Developing a hands-on approach to collecting, analyzing, and interpreting weather observations and climate dataCindy Shellito, Earth Sciences, University of Northern Colorado
Meteorologists and climatologists spend most of their time sorting through vast quantities of data – data from observations and numerical modeling. A suite of numerical codes is used to create stunning visual images of the data and model output. However, the enormity of the data, and the complexity of the tools used to sort, view, and analyze this data are overwhelming to most students. The tools of the trade are abstract (no rock hammers!) and students find it hard to conceptualize what goes on in a computer in the processing and analysis of data. Not only are the tools of the trade daunting, but students have preconceptions about the nature of science that make teaching about these tools a challenging prospect. Many students have had the idea that science is of a 'bunch of facts,' and that science involves looking at things dispassionately, without creativity.
In my courses, I try to present students with activities and assignments that will introduce them, very gradually, to methods of observation and numerical analysis, and also challenge their preconceptions regarding the nature of science. To begin to conceptualize what data really means, I've found that this must involve a 'hands-on' approach. At all levels, from introductory to graduate courses, there are basically three means by which I introduce students to methods used in meteorology and climatology:
(1) in-class activities that require students to analyze or interpret data,When I first began teaching introductory meteorology, I developed an assignment that I hoped would give students some hands-on experience in weather observation and provide them some insight into the nature of scientific observation. I required my students to construct a weather instrument (such as a thermometer, barometer, hygrometer, or anemometer) from household materials and observe changes in weather over five days. The assignment has evolved somewhat over the years, and now I also require students to create a numerical scale and calibrate their instrument. This provides them with an opportunity to work with data, and a quantitative way to evaluate the performance of their instrument. Also, after constructing their instruments, students bring them to lab class, where they consult with others who have built the same type of instrument. Here, they share their frustrations, problems, and ideas for improving the instrument and their observations. Students submit a journal of their activities at the end of the semester, along with an overall evaluation of the performance of their instrument.
(2) term research projects that require students to pose a question, gather or examine data, make observations or conduct an experiment, and draw conclusions, and
(3) discussion and evaluation of research articles in scholarly journals.

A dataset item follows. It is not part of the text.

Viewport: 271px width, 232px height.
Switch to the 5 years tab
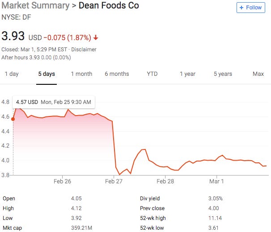coord(223,74)

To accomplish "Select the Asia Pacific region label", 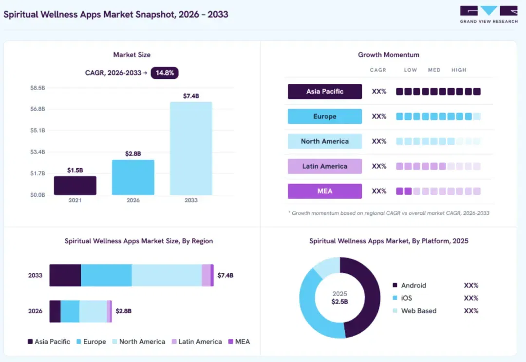I will click(325, 91).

Students often comment to me how much they enjoy this assignment. They enjoy the fact that it requires them to get outdoors, and use their creativity and ingenuity. They often seem amazed that they can build something, on little or no budget, that will quantify changes in the atmosphere. They also learn how difficult it is to create an instrument that measures something consistently. They realize that sometimes there is more than one way to build an instrument, and that design considerations will tie in closely with consistency and accuracy of their instruments. They learn about the nature of uncertainty when they conduct an analysis of their data, and they learn about the value of sharing ideas with their peers to improve the design of their instrument. This assignment requires students to integrate things they have learned in lecture and lab, and apply it in a new way, and for that, I have been really happy with it.

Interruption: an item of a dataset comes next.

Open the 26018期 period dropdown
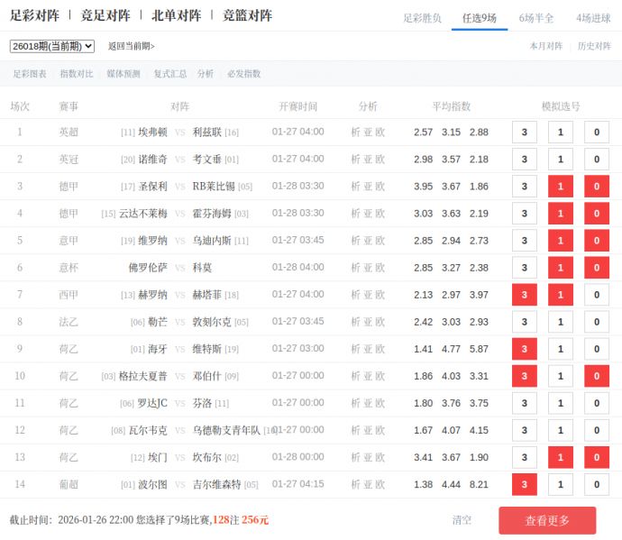The height and width of the screenshot is (540, 622). [52, 46]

In my upper division courses, I teach students who are majoring in meteorology and environmental science. In order to best prepare for the job market, these students must become familiar with handling larger quantities of data. As a climate modeler, most of my emphasis in these courses is on using numerical models to provide insight regarding factors that affect climate. I begin by introducing students to the simplest of numerical models first. I usually have them conduct a short, in-class 'research' project using Excel spreadsheet to calculate global temperature based on variations in climate forcing parameters. In my Paleoclimatology course, this practice with Excel leads into a term project where they must either use a simple numerical climate model or complete an analysis and comparison of climate data available online (e.g., comparing two data sets, or two different types of proxy data). In an upper division Climatology course, students must complete a full research project investigating some aspect of the climate system with a low-resolution 3-D global climate model. Students are sometimes overwhelmed by both the limitations of the model, and at the same time, by the enormity of model output, but they learn to focus their model analysis on the parameters that will provide the best answer to their question.

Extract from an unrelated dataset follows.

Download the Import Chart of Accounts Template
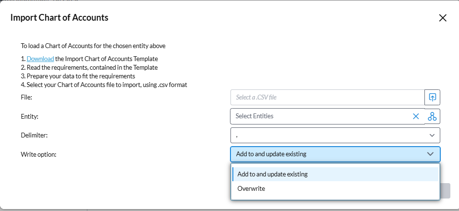This screenshot has width=459, height=211. [x=40, y=59]

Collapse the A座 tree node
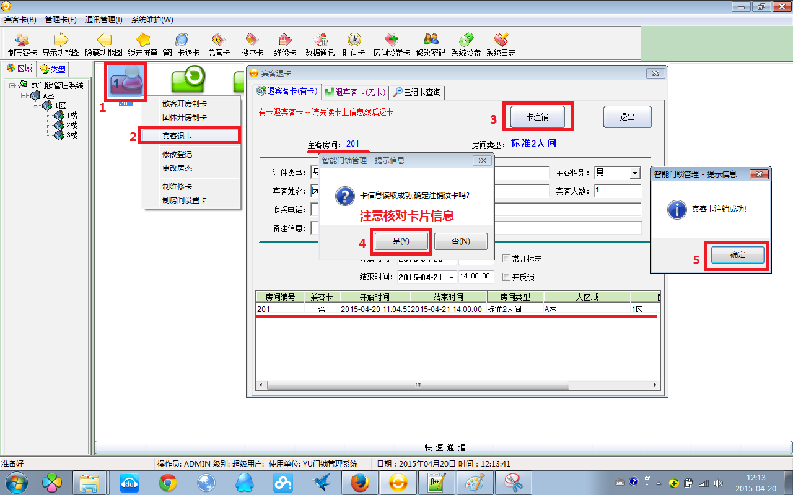pyautogui.click(x=24, y=96)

I've had alumni tell me that they have used some of the computational skills in their work. Students who go on to become teachers have adapted some of my assignments in their classes. Through these assignments and projects, my goal has been to encourage students to develop skills that will be applicable in many different types of work environments. While I realize that the content of my courses in important, I hope to instill in my students a way of scientific thinking and problem solving that will last a lifetime.